Tuesday, July 17, 2012

Random Thoughts - Why We Need to Live in a World With Supernatural Beings.

What would happen if I became a vampire?

I can tell you I would finally not be sick. I wouldn't hurt, I wouldn't get out of breath, my heart would heal, then stop beating all together, if you follow the twilight theory. 
If you think of the True Blood theory, I could just drink some V juice (vampire blood) and my heart would heal! And I would get a nice little high. My senses would be better too.  Like in the second episode of True Blood, I would be able to smell even the tiniest piece of moldy cheese. And brighter hair, if you follow the book.  But again my heart would be healed.

And what would happen to my pacemaker? My mom and I discussed this today while watching Breaking Dawn. We both agree that it would probably be pushed out my chest and then my chest would heal. 

What about Harry Potter?

I'm sure no one but myself has thought of this, because I cant imagine anyone being as weird as I. But, what happens if a a magical family has a kid with a CHD? Or any other illness for that matter?  Can they heal them right away? They can mend broken bones, or even grow them back with a potion. So can they heal a broken heart? 

 I'm sure they probably could. 

If you turned into a vampire, you would have to give up certain things. Sleep, eating food. You'd have to get use to hunting and drinking blood. Again that is if it was the twilight version. True Blood would be nicer. 

And what about being a witch/wizard like in Harry Potter? How cool would that be? Being able to do magic? Being able to heal right away? AWESOME! 

 LOL- Anyways this is just my random thoughts for today that came to my mind while watching Breaking Dawn. 

I know it will never happen, but I still think it would be cool to live in a world with supernatural beings.

Sunday, July 15, 2012

Life List.

-- I renamed this post at the suggestion of a reader. Bucket List is a list of things to do before you die. I am not dying, I am living! Good Idea Sasha thank you!--


I've been asked many times if I had a bucket list. It's been the topic of many discussions in CHD groups I belong to so I thought I'd make one. 

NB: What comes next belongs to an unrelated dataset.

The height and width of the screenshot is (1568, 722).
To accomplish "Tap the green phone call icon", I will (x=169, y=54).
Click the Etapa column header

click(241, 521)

1- Go to Egypt and explore the pyramids. 
I've loved Egypt since I did a project about mummies in 6th grade. In 7th grade I took an ancient history class and learned more about Egypt. It would be a dream come true to see the pyramids in person. 

2-Pet a Shark
Or at least see one up close and personal. I love sharks! Jaws use to be my favorite movie when I was in preschool. I was so sad when my cardiologist told me I cant learn to scuba dive. Which means no going down in on of those cages to see one :(

3- Get Published
I love writing and I have a story simmering in my head that I think could be great. I just can never get the words out. I can't sit still long enough to finish the story. But one day, maybe many years from now, I'll finish it.

4- Get Married
Well, I always thought I'd never get married. I'm honestly not sure I want to get married. I don't believe in divorce and I'd never want to be trapped.  But I do want to be in a loving long term relationship.  My therapist said marriage would be good for me. Ya never know.

5- Be a Mommy
I love kids! Always have, always will!

6- Graduate College
Its so gonna happen!

7- Meet as many CHD warriors as possible
I love them!

8- Move out of Idaho
yeah I know, small beans to some, but I HATE Idaho. It'll be great to move out and live on my own.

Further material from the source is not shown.